This is a piece from Learning Matters. It again focuses on Michelle Rhee as she tries to find principals to fix the DC school district.
This one focuses on Darrin Slade, a principal at Ron Brown middle school. Sounds like an interesting guy.
Slade's approach to working with teachers and kids is the personification of how to fix schools. As the clip shows, he is constantly visible. He lives and breathes that school.
Some friends who bash poor teaching always claim that tenure prevents administrators from firing bad teachers. While I can't discount that, I will simply reiterate what Rhee has stated again and again, her administrators allow poor teaching to go on because most a conflict adverse. They are scared to hold failing teachers accountable.
Darrin Slade isn't. His constant presence is a fine example.
Get in the rooms and call bad teachers out on the carpet. While that might not fix every bad teacher, I just fail to see how any professional with any shred of pride and dignity and sense of self preservation would not respond to that!
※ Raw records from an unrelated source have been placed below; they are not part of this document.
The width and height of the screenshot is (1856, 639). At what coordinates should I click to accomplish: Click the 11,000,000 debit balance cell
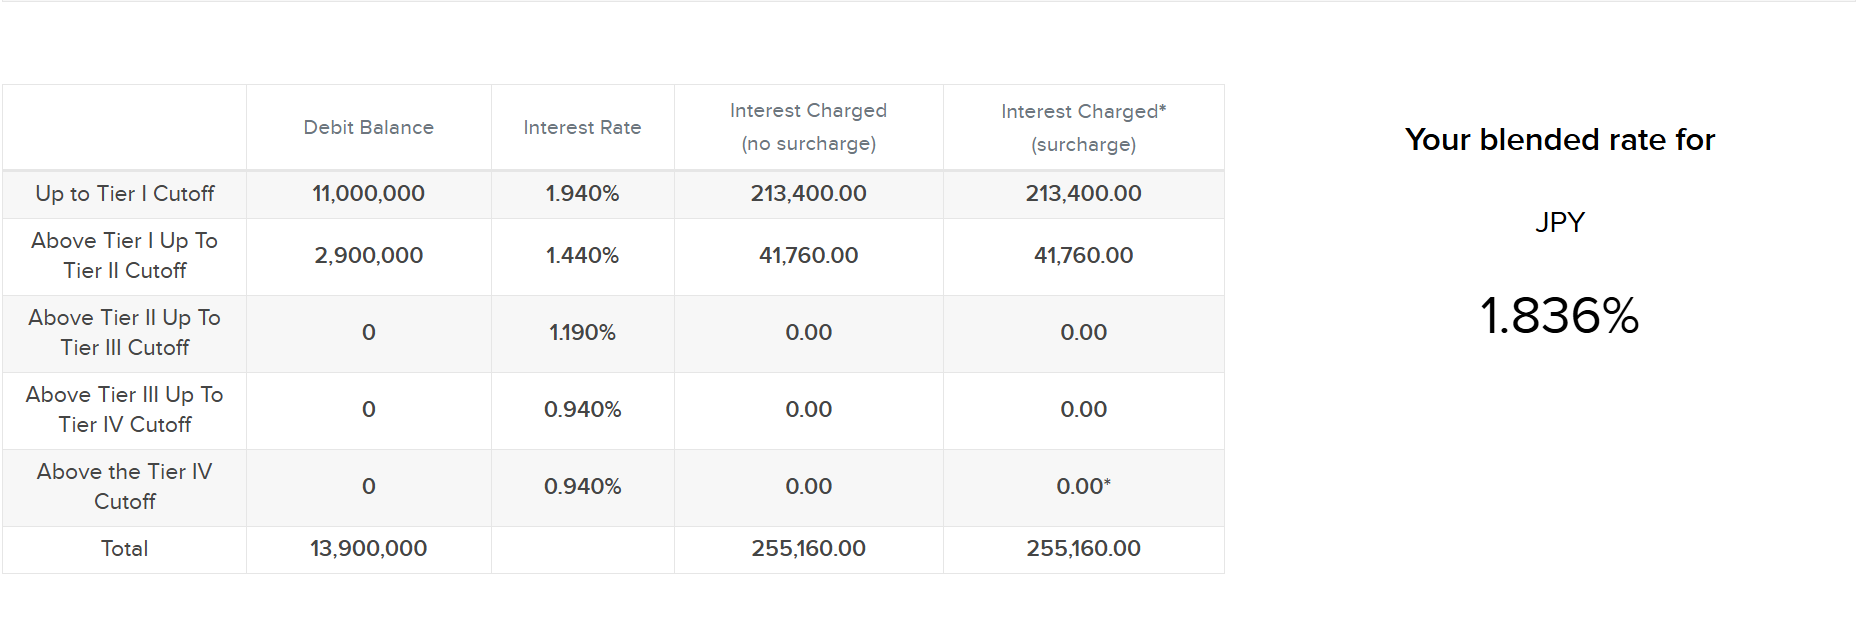click(368, 194)
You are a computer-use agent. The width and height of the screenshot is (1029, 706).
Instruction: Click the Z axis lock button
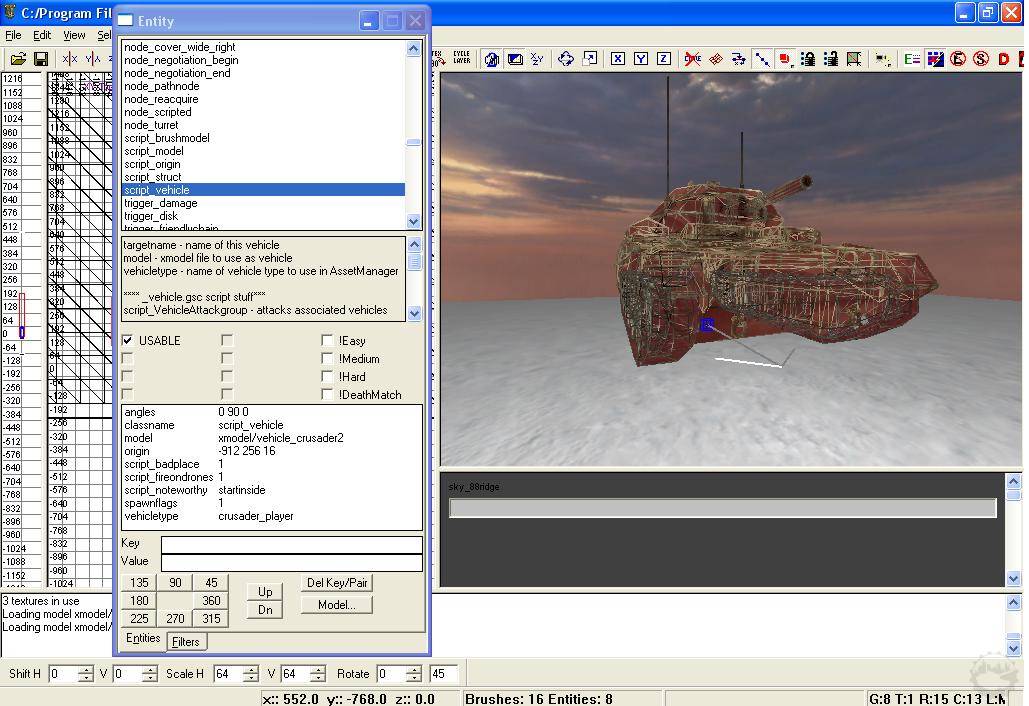click(x=663, y=59)
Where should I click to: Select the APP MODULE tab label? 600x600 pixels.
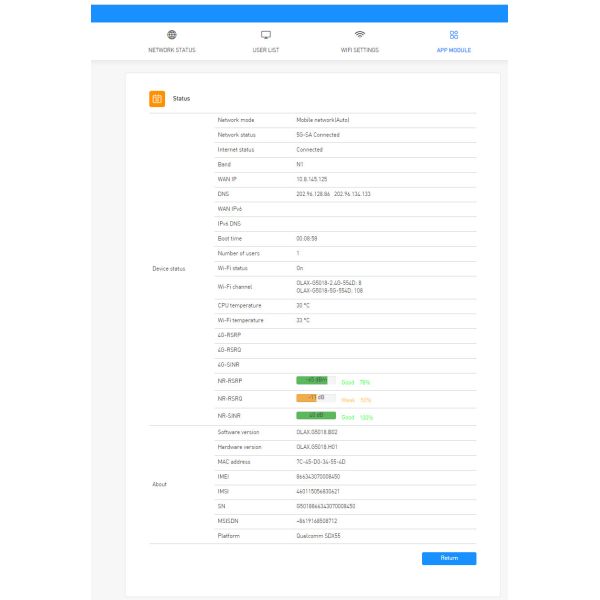click(454, 50)
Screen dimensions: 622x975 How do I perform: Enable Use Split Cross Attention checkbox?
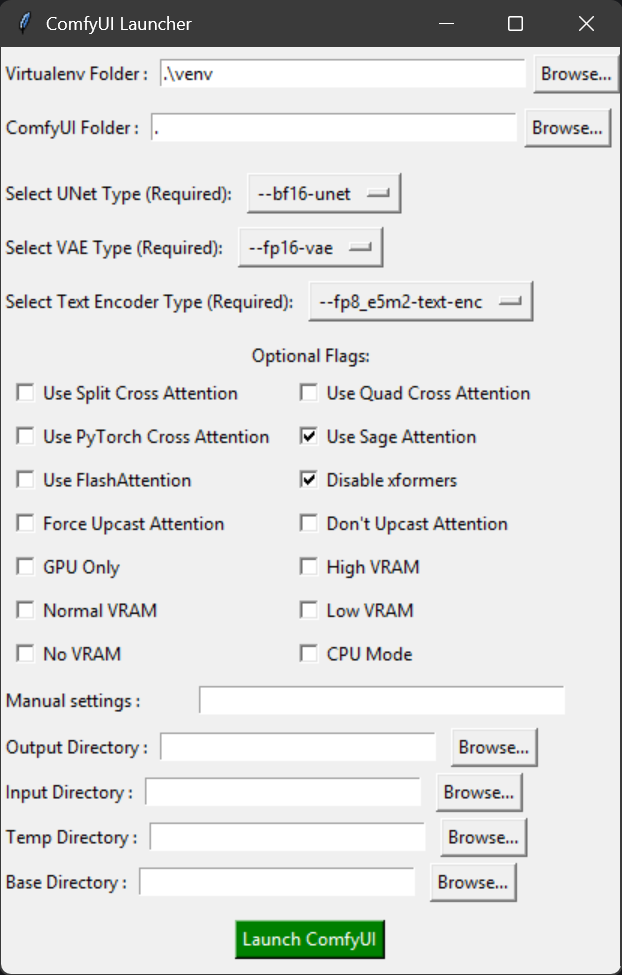(x=25, y=393)
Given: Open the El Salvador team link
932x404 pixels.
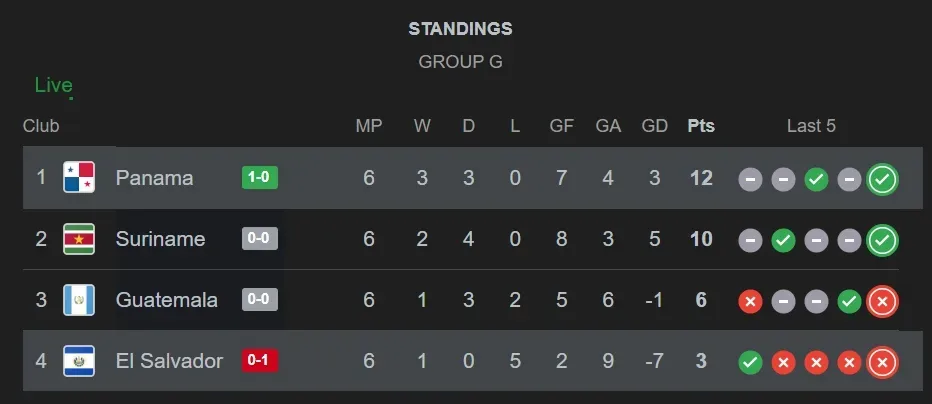Looking at the screenshot, I should 169,361.
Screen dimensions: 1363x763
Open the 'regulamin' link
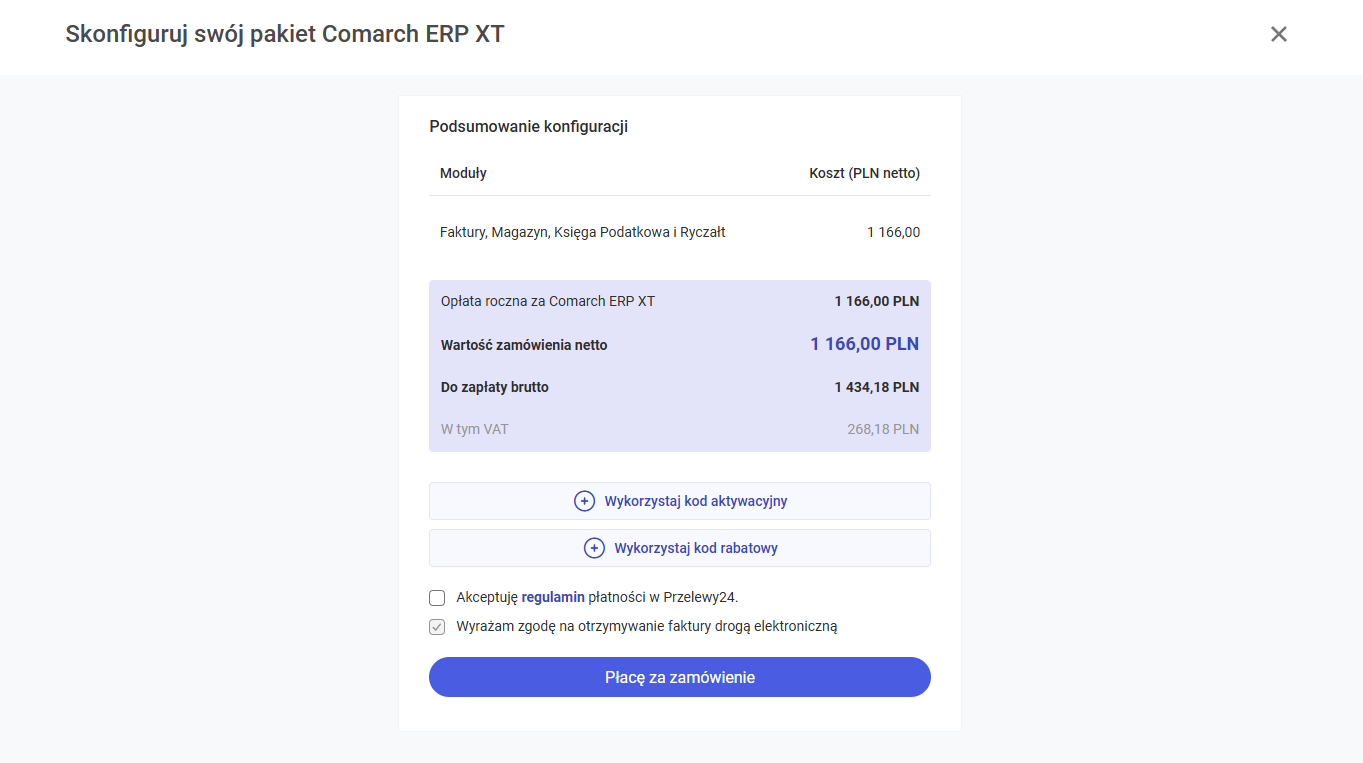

But as he says, the hardest part about improving a school is improving test scores and getting teachers to do their jobs to their full potential. To remedy this, Slade has a constant presence, not only observing teachers and sitting in on classes but also teaching some classes. Of course, he checks to make sure teachers' lessons are geared toward skills and knowledge that will be tested - and that makes me cringe - but he has seized his school by the gruff of the neck and is in control.
That - at least it seems to me - is how you fix a failing school.